Chaque vague de chaleur transforme le vallon de Redebraus en refuge convoité. À Touët-de-l'Escarène, village de 300 âmes dans la vallée des Paillons, la cascade et les vasques naturelles attirent des centaines de baigneurs, souvent venus de Nice par TikTok. Pourtant, un arrêté municipal interdit la baignade depuis 2023, en raison de la pollution bactérienne due aux rejets de fosses septiques et d'un débit trop faible pour garantir une qualité d'eau acceptable. Mais l'interdiction est quasi ignorée.
Un site devenu victime de son succès
Une habitante, qui vit en bordure du sentier d'accès, témoigne sous couvert d'anonymat par crainte de représailles : « Ce qui était un lieu confidentiel est devenu un spot incontournable. Les villageois ne viennent même plus. On est dépossédés. » Elle décrit une cohabitation devenue impossible : la sente s'effondre à cause du passage incessant, et l'eau se pollue. « C'est pas qu'on ne veut pas partager, mais là c'est juste plus possible. »
Le week-end, l'afflux est tel que l'ambiance se détériore. « Des bandes de jeunes font la loi. Ils hurlent, boivent, fument du shit, mettent la musique à fond et laissent leurs déchets. Pire : ils font des barbecues juste à côté de la forêt, sans se soucier du risque incendie », poursuit-elle. « J'ai déjà appelé la gendarmerie tous les week-ends, mais ils ne se déplacent plus : ils n'ont pas assez d'effectifs pour interpeller une quinzaine de jeunes agressifs. » Elle ajoute que sa maison a été caillassée après qu'elle a demandé de baisser le bruit.

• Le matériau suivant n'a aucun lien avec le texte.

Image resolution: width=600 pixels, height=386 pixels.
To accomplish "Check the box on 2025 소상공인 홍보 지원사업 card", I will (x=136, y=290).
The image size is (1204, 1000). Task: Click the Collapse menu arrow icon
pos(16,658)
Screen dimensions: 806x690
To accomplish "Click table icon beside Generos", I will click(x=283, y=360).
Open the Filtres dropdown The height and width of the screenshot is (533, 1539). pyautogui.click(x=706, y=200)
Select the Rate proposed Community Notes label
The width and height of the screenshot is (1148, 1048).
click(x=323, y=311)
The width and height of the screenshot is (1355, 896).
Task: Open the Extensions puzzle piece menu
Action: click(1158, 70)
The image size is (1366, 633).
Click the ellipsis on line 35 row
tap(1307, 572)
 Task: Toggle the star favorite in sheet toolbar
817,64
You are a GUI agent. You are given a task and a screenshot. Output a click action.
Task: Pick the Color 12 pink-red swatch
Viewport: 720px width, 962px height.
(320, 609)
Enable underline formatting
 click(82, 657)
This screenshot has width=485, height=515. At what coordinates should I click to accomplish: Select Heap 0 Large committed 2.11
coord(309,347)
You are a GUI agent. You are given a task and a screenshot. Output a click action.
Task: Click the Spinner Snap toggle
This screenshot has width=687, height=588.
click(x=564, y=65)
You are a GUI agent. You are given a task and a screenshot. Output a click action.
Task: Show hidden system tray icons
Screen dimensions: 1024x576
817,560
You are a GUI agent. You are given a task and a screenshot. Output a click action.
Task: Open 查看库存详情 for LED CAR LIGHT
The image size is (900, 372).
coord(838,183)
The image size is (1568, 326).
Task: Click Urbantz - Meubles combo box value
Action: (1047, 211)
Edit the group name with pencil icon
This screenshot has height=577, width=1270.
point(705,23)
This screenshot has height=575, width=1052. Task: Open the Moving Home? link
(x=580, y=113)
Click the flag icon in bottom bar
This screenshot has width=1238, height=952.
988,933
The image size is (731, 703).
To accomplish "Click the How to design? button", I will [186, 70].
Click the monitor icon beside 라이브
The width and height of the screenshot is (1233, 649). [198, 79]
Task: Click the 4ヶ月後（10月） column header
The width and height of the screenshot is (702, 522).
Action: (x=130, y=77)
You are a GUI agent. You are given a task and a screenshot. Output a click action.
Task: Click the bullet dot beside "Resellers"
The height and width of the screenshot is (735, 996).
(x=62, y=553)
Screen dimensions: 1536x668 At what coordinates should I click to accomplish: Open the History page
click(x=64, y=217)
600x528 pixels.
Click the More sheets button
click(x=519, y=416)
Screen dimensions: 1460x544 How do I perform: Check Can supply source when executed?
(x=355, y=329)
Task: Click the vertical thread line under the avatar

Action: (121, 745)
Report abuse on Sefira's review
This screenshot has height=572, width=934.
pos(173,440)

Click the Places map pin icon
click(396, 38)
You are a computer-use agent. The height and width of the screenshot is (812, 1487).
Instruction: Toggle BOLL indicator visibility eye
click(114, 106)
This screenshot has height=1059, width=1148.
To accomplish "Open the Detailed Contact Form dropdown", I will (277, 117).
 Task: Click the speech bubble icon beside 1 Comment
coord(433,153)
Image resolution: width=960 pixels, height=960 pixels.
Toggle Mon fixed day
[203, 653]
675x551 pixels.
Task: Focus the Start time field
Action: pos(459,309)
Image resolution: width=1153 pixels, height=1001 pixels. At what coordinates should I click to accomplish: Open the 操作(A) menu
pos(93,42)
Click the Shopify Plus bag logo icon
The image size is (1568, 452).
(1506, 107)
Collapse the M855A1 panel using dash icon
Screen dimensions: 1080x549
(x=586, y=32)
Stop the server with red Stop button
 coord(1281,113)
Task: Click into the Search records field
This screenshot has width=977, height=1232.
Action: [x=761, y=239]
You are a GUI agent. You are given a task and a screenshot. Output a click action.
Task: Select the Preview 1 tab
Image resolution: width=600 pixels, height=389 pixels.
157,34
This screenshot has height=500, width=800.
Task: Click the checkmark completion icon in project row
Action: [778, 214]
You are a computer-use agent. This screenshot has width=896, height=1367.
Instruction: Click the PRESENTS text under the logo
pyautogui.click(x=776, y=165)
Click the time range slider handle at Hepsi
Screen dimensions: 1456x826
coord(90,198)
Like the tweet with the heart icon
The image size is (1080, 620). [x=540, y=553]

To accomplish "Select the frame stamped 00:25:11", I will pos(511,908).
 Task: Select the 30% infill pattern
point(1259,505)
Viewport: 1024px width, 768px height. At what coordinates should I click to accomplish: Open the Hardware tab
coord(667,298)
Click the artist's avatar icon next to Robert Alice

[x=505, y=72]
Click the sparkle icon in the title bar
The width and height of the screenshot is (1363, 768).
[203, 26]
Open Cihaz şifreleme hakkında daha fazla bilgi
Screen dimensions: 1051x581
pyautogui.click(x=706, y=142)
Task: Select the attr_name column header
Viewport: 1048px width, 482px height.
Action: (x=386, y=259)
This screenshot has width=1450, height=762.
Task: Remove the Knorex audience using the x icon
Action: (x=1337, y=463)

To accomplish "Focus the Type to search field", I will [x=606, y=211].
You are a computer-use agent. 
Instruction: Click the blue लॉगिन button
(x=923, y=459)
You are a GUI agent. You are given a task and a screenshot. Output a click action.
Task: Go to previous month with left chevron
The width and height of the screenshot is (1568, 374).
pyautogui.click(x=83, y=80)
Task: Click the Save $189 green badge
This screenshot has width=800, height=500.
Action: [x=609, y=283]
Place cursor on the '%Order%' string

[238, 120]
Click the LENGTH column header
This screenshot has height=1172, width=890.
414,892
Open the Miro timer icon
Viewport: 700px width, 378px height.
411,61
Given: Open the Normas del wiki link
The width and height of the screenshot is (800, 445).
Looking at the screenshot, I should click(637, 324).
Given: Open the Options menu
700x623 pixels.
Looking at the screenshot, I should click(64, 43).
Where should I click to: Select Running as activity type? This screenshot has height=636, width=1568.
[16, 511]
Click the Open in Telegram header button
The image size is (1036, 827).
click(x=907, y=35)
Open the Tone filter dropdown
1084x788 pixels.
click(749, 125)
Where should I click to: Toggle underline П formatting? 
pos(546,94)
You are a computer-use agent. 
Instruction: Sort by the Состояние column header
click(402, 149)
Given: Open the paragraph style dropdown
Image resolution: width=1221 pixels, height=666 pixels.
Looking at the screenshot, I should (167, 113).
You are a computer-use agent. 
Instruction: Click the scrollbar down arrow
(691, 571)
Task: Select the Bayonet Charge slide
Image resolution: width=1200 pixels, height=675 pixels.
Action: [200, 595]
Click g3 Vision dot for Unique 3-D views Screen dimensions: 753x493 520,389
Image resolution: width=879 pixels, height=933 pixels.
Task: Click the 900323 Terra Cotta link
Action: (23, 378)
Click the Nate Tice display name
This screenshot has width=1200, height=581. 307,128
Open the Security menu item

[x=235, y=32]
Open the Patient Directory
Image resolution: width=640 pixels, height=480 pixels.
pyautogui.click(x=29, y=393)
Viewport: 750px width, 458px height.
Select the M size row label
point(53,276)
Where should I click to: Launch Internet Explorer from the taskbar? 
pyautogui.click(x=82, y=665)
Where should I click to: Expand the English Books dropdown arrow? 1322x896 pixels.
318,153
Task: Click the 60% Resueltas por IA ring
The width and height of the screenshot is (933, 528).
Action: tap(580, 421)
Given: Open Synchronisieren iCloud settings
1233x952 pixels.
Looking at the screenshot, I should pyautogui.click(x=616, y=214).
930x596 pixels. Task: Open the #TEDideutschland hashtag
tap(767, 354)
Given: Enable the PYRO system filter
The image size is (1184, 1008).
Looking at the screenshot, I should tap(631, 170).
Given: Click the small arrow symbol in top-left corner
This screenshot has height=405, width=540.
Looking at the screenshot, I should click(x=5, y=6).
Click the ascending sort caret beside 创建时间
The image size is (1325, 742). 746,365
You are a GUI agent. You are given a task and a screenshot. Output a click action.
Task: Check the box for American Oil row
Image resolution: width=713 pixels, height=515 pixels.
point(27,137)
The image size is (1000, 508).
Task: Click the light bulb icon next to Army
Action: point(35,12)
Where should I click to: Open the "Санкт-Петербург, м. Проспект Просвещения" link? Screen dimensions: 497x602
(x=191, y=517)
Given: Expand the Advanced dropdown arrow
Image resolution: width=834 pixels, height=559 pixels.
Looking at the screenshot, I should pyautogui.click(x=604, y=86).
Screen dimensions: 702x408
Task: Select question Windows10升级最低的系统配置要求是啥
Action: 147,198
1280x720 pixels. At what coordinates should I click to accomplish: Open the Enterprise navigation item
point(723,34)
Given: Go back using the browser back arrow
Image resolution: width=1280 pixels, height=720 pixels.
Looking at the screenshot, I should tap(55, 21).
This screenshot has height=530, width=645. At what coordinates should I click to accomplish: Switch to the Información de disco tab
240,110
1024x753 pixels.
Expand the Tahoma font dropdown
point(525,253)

La maire tente de rassurer
Audrey Legeret, maire de Touët-de-l'Escarène, nuance : « Nous sommes très vigilants sur cet incivisme juvénile. La gendarmerie a renforcé sa présence dès la gare pour éviter les dégradations. » Elle insiste sur la nécessité de ne pas stigmatiser toute la jeunesse et rappelle que l'interdiction de baignade est motivée par des raisons sanitaires et sécuritaires. « Les gens peuvent marcher dans l'eau, mais pas se baigner. C'est trop pollué, la hausse des eaux peut être soudaine après un orage, et la baignade n'est pas surveillée. Seuls les secours en montagne peuvent intervenir, tellement c'est isolé. »
Le danger d'incendie est pris au sérieux : « Dès qu'il y a un signalement, les gendarmes verbalisent, même si parfois ce sont des familles. C'est totalement illégal. »
Des baigneurs entre inconscience et besoin de fraîcheur
Sur les rives, les jeunes venus de Nice ou des environs minimisent les risques. Carla, 18 ans, habitante de la vallée, préfère éviter les week-ends : « En semaine, il y a de la place pour tout le monde. Mais le week-end, c'est trop de monde. » Ahmed, 17 ans, et Wassim, 16 ans, originaires de quartiers niçois, plaident : « On est juste là pour se baigner, c'est la canicule. Dans nos apparts sans clim, c'est dur. » Ils rejettent la faute sur « les petits qui font le bordel », affirmant qu'ils leur demandent d'arrêter.
Bianca, 21 ans, venue de Nice avec des amies, explique avoir découvert le lieu sur TikTok : « J'ai cherché 'rivière'. Tout était expliqué. Il y avait 62 000 vues, on avait peur qu'il y ait trop de monde. » La mer, trop chaude (plus de 27 °C) et sans ombre, les a poussées vers ce vallon. « Même à La Réserve, plage plus confidentielle, il y a trop de monde », déplore-t-elle.
Un paradis menacé
La surfréquentation pose aussi des problèmes écologiques : le piétinement érode les berges, les déchets s'accumulent, et la pollution de l'eau empire. Pour les villageois, ce petit coin de paradis est devenu un enfer chaque été. « On a peur des incendies, de perdre notre tranquillité », soupire la riveraine. « J'ai pas envie d'être piégée par les flammes. »
Malgré les mesures, il semble que l'attrait de Redebraus reste plus fort que la raison. Tant que le thermomètre grimpe, les baigneurs continueront d'affluer, quitte à braver interdictions et dangers.